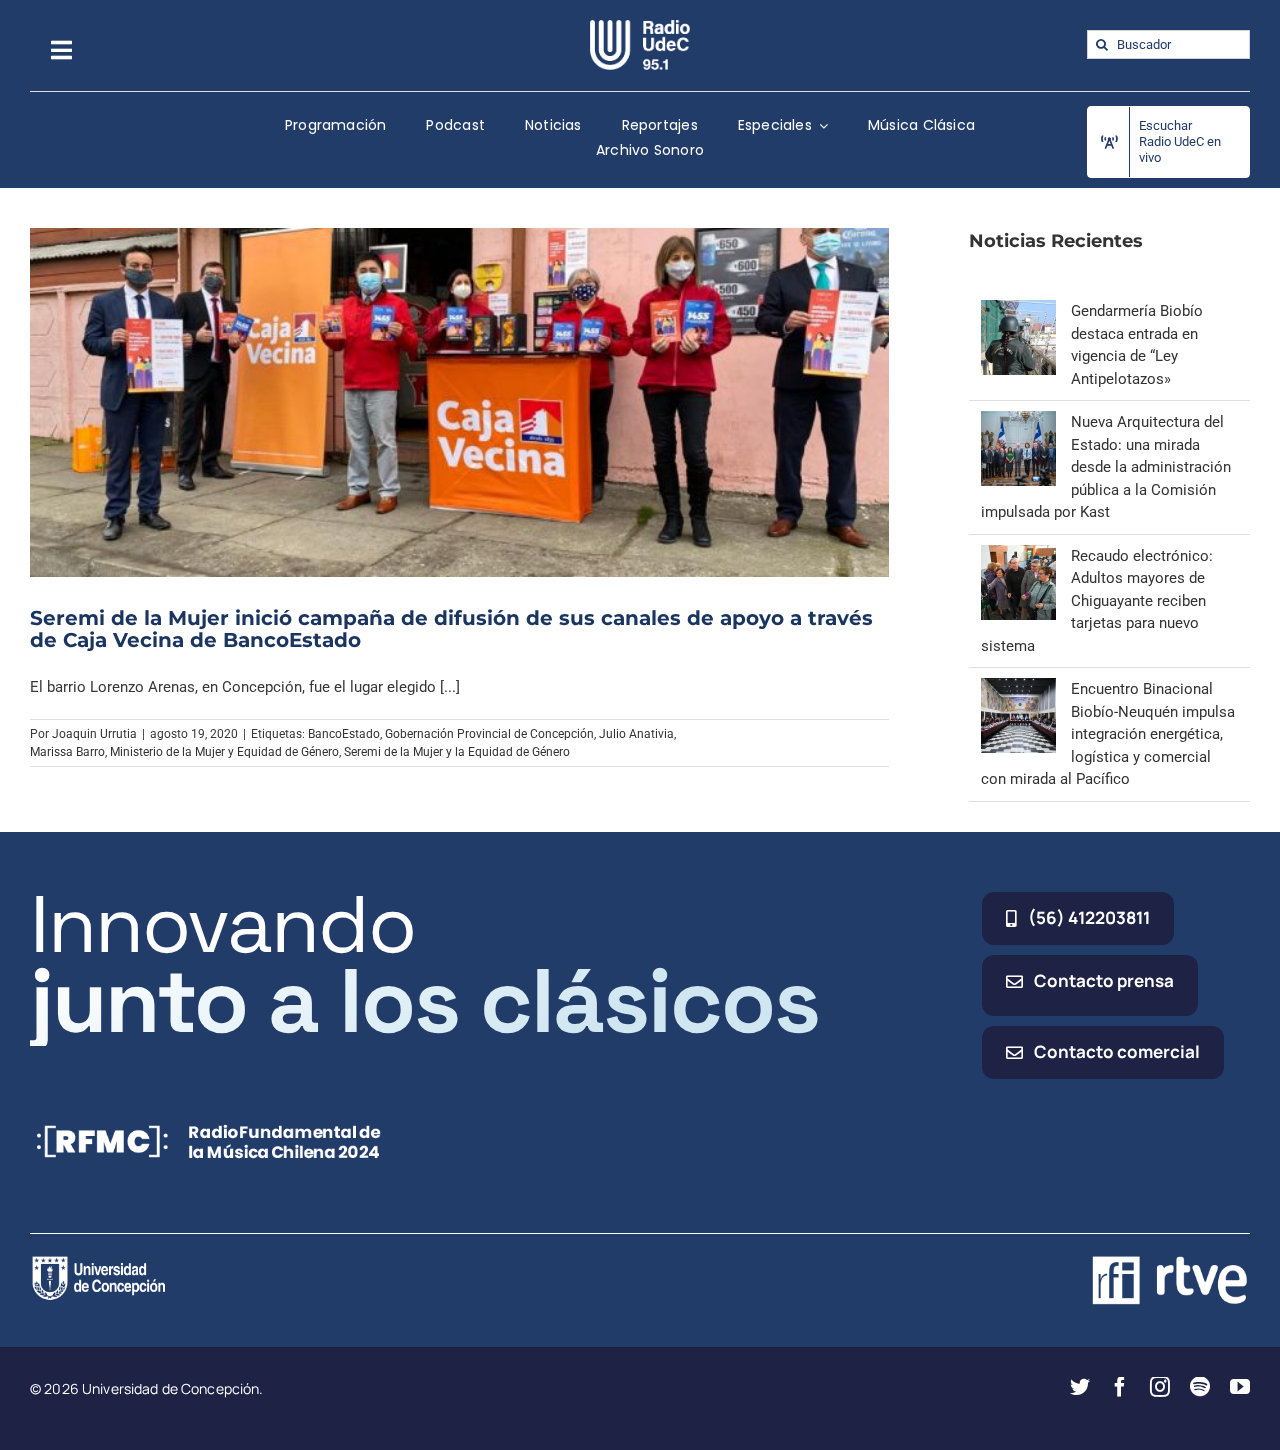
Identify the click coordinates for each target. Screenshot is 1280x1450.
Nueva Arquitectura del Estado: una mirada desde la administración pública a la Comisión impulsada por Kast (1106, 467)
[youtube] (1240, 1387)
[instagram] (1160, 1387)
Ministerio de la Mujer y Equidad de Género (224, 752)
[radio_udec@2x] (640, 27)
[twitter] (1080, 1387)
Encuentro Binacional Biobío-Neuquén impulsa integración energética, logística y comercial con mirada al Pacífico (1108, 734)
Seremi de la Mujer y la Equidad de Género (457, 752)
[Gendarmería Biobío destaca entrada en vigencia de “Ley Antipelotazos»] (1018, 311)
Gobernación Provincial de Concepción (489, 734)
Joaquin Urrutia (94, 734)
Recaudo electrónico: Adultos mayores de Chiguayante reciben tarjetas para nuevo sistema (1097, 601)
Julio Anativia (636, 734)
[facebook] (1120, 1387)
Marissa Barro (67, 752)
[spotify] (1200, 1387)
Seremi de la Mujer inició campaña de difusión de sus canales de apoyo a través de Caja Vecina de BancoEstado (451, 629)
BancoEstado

Exercise objective> Reproduce all the material exactly, omitting images.

Expected output>
Identify the click coordinates for each target. Screenshot is 1280x1450.
Nueva Arquitectura del Estado: una mirada desde la administración pública a la Comisión impulsada por Kast (1106, 467)
[youtube] (1240, 1387)
[instagram] (1160, 1387)
Ministerio de la Mujer y Equidad de Género (224, 752)
[radio_udec@2x] (640, 27)
[twitter] (1080, 1387)
Encuentro Binacional Biobío-Neuquén impulsa integración energética, logística y comercial con mirada al Pacífico (1108, 734)
Seremi de la Mujer y la Equidad de Género (457, 752)
[Gendarmería Biobío destaca entrada en vigencia de “Ley Antipelotazos»] (1018, 311)
Gobernación Provincial de Concepción (489, 734)
Joaquin Urrutia (94, 734)
Recaudo electrónico: Adultos mayores de Chiguayante reciben tarjetas para nuevo sistema (1097, 601)
Julio Anativia (636, 734)
[facebook] (1120, 1387)
Marissa Barro (67, 752)
[spotify] (1200, 1387)
Seremi de la Mujer inició campaña de difusión de sus canales de apoyo a través de Caja Vecina de BancoEstado (451, 629)
BancoEstado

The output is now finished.